SonoraBangka.id - Kita mendapatkan kabar tentang masuknya mutasi virus corona asal Inggris atau B.1.1.7 ke Indonesia, tepat setahun pandemi Covid-19 masuk ke Indonesia.
Sementara itu, beberapa negara lain juga sudah melaporkan penemuan kasus dari mutasi virus ini, termasuk Singapura, India, Malaysia, hingga Korea Selatan.
Di beberapa negara, varian ini bahkan sudah menjadi strain yang dominan. Di sisi lain, program vaksinasi Covid-19 kini sedang dijalani, termasuk di tanah air.
Bagaimana efektivitas vaksin menyusul adanya strain baru yang masuk ke Indonesia?
Vaksin yang saat ini sudah didistribusikan ke masyarakat adalah vaksin dari Sinovac, yang jumlahnya ditargetkan mencapai 185 juta dosis.
Selain Sinovac, pemerintah maasih menunggu pengadaan vaksin dari sejumlah produsen, antara lain Pfizer, AstraZeneca dan Novavax. Sejauh ini, vaksin-vaksin yang ada disebut masih efektif untuk "melawan" strain virus corona yang ada di tanah air.
"Sampai sejauh ini vaksin yang ada, termasuk Sinovac, masih efektif untuk mencegah terinfeksi virus yang mengalami mutasi ini."

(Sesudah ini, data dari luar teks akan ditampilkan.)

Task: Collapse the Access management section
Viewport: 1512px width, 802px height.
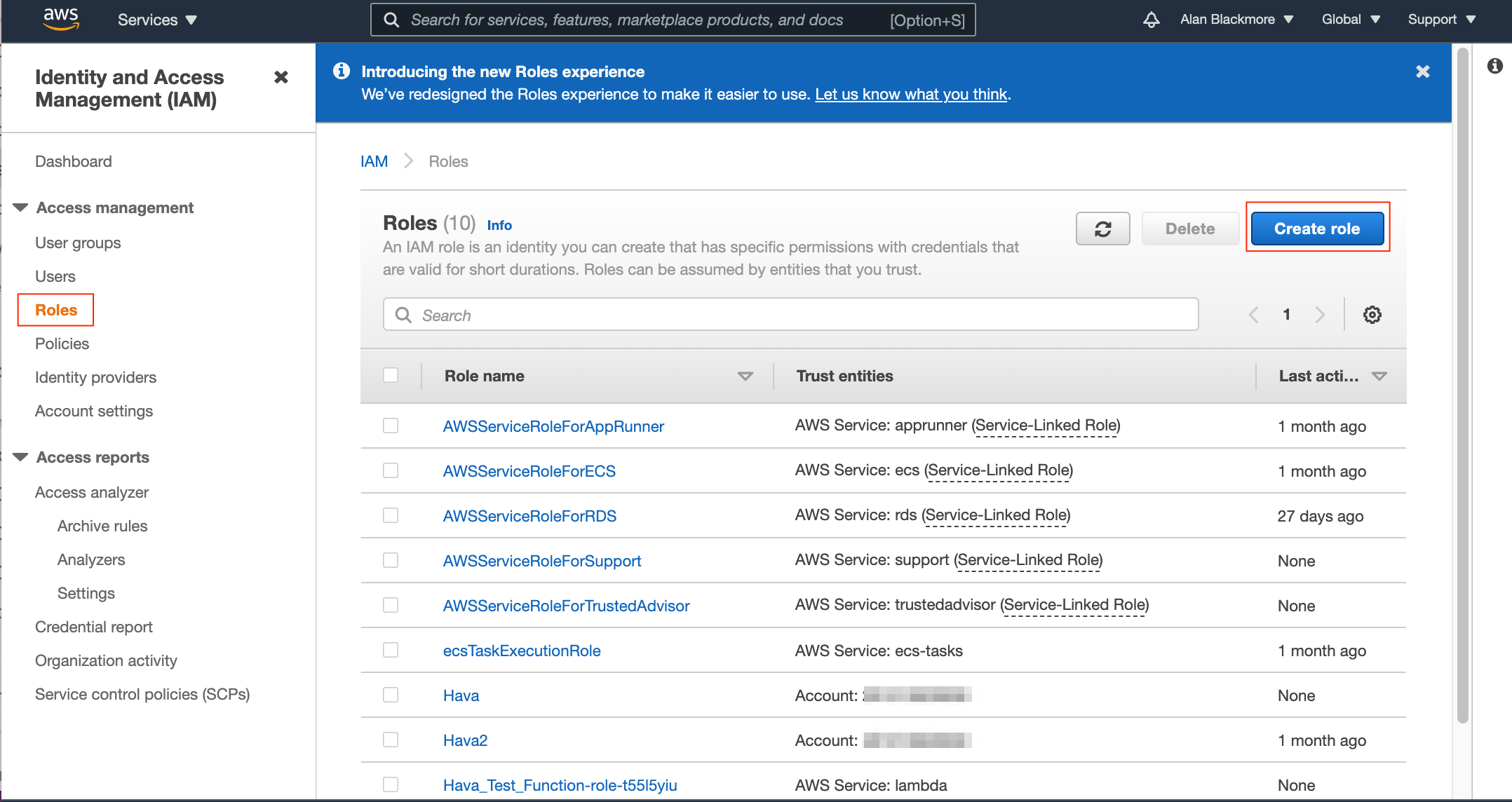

Demikian diungkapkan Dekan Fakultas Kedokteran Universitas Indonesia (FKUI), Prof Dr dr Ari Fahrial Syam, SpPD-KGEH, MMB, FINASIM, FACP kepada Kompas.com, Selasa (3/3/2021).
Efektivitas vaksin terhadap B.1.1.7 juga telah banyak menjadi pembahasan di berbagai negara.
Laman DW, misalnya, menyoroti kemungkinan kemanjuran vaksin yang bisa berubah saat varian baru virus corona muncul.
Menurut para ilmuwan dari Universitas Cambridge, vaksin Pfizer-BioNTech kemungkinan besar masih efektif melawan varian virus B.1.1.7 yang disebut lebih mudah menular.
Namun, kemanjurannya mungkin sedikit terpengaruh.
Sementara Medical News Today menyebut adanya sebuah penelitian yang menemukan bahwa dua dosis vaksin Pfizer-BioNTech tetap akan efektif terhadap mutasi virus corona B.1.1.7.
Makalah penelitian yang diterbitkan di jurnal Science tersebut mencatat, vaksin cukup merangsang sistem kekebalan tubuh untuk menghasilkan antibodi dalam jumlah yang cukup, yang dapat menetralkan varian SARS-CoV-2 baru.
Penelitian tersebut menggunakan "pseudovirus", yang mengandung karakteristik protein lonjakan baik dari varian B.1.1.7 maupun varian yang lebih lama, yang awalnya muncul di Wuhan, China.